Contenzioso

Ritorno al passato sul periodo di comporto

immagine non disponibile

di Giuseppe Bulgarini d'Elci


La materia è delicata e va indubbiamente approcciata con circospezione. Da una parte ci sono le esigenze di tutela e garanzia del lavoratore colpito da uno stato di malattia che impedisce l'attività lavorativa, d'altra parte si pone l'interesse dell'impresa di poter, ad esempio, utilmente reagire in presenza di un ricorso strumentale alle assenze per malattia da parte del lavoratore.

L'articolo 2110 del codice civile, che prevede a beneficio del lavoratore in costanza di malattia il diritto alla retribuzione e alla conservazione del posto di lavoro per una durata massima da definirsi, tra l'altro, dai contratti collettivi, ha sempre costituito un baluardo pressoché invalicabile dietro al quale il dipendente poteva “nascondersi” quando emergevano un contrasto, un dissidio o una fase di tensione con il datore di lavoro.

Facendo ricorso, con l'ausilio di un buon certificato medico, a una sospensione della prestazione lavorativa per ragioni di salute, magari iniziate con un mal di testa e sfociate, quindi, in una sindrome ansioso-depressiva, il lavoratore evitava, ad esempio, l'assegnazione a nuove mansioni, ritardava l'inizio di un trasferimento o impediva, nei casi più estremi, l'intimazione di un licenziamento in presenza di riorganizzazione aziendale.

In tutte queste situazioni, al datore di lavoro non restava che attendere inerte, magari con qualche grosso mal di pancia, ma senza poter approntare una qualsivoglia reazione, il decorso del periodo di comporto e arrivare, infine, al licenziamento per scadenza del periodo massimo di conservazione del posto di lavoro in costanza di malattia.

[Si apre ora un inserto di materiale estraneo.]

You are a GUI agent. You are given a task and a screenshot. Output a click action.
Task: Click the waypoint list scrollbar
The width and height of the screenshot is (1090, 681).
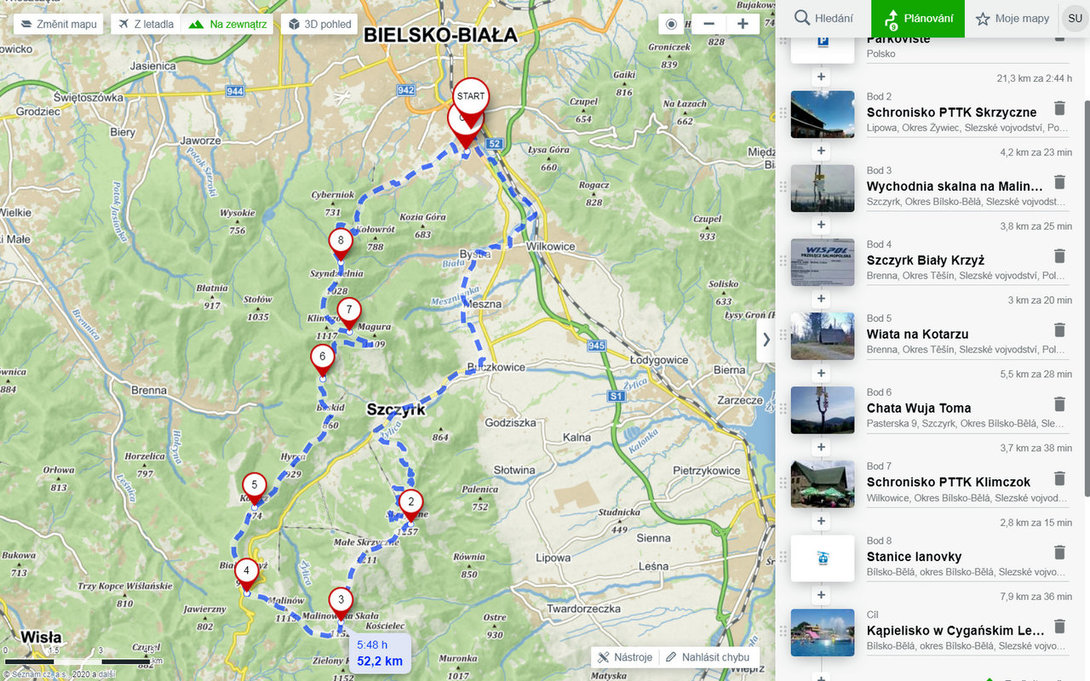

Con la sentenza 18678 del 4 settembre 2014 la Corte di cassazione sembrava aver aperto un piccolo varco, avvalorando la tesi che fosse legittima l'irrogazione di un licenziamento per scarso rendimento almeno in quei casi più macroscopici nei quali emergeva un utilizzo reiterato e non corretto delle assenze per malattia a “macchia di leopardo”, così da ingenerare un pregiudizio serio sul piano oggettivo per l'organizzazione aziendale.

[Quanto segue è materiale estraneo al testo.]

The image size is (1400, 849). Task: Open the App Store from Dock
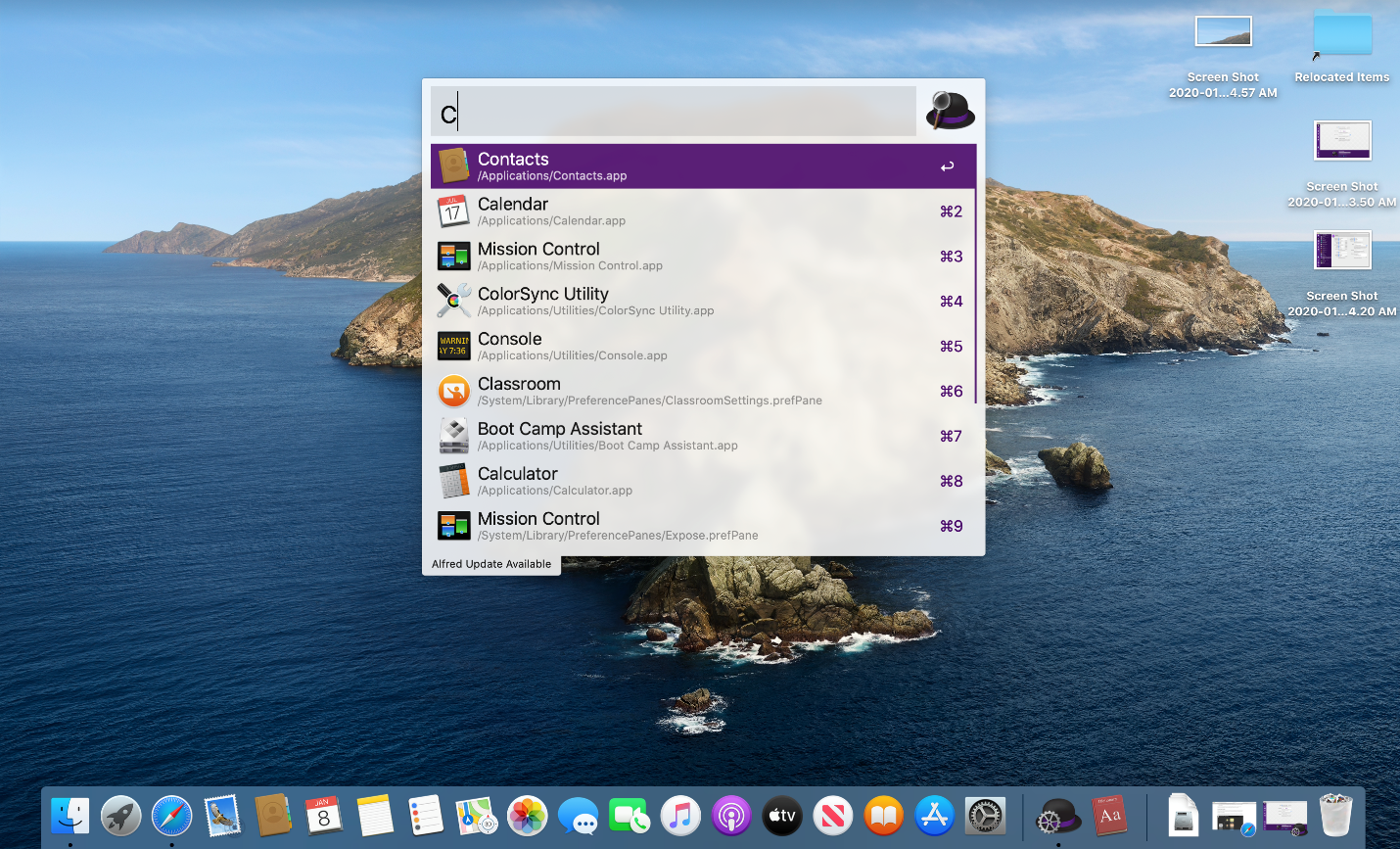pos(934,815)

Con la più recente pronuncia 16472 del 5 agosto 2015 la Cassazione smonta completamente questa prospettiva e riafferma la centralità della disciplina disegnata dall'articolo 2110 del codice civile, di modo che un licenziamento ricollegato alle assenze per malattia del lavoratore è possibile solo in presenza del superamento del periodo di comporto.